Aim of the task: Could you copy every line of text in the items below word for word, without the pictures?

________________________________________

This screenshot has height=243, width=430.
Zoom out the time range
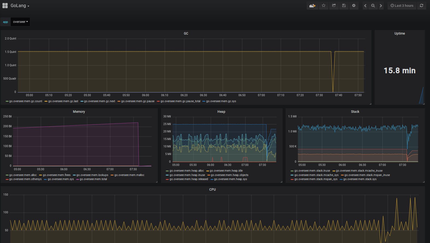pos(373,6)
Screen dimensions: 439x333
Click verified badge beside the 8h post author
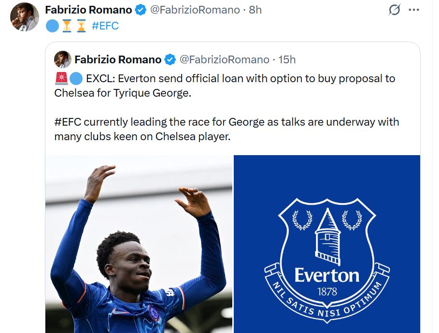click(141, 10)
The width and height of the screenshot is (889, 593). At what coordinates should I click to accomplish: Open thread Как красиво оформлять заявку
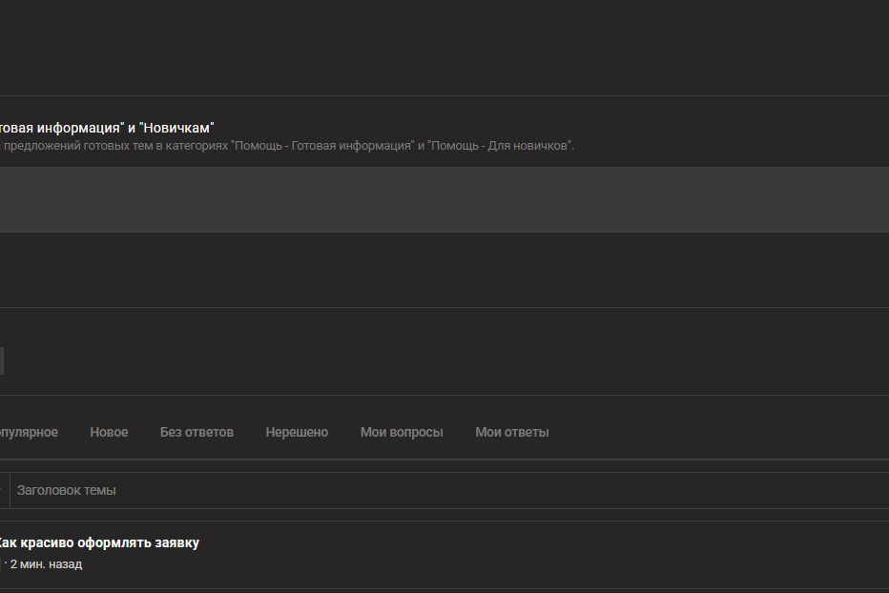click(x=97, y=542)
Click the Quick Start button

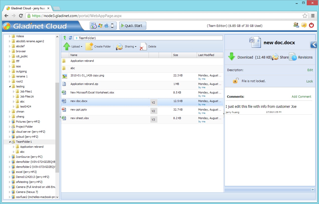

________________________________________

Answer for the task:
This screenshot has height=243, width=430.
Zoom out the time range
pos(373,6)
Screen dimensions: 439x333
Click verified badge beside the 8h post author
click(141, 10)
The width and height of the screenshot is (889, 593). At what coordinates should I click to accomplish: Open thread Как красиво оформлять заявку
click(x=97, y=542)
Click the Quick Start button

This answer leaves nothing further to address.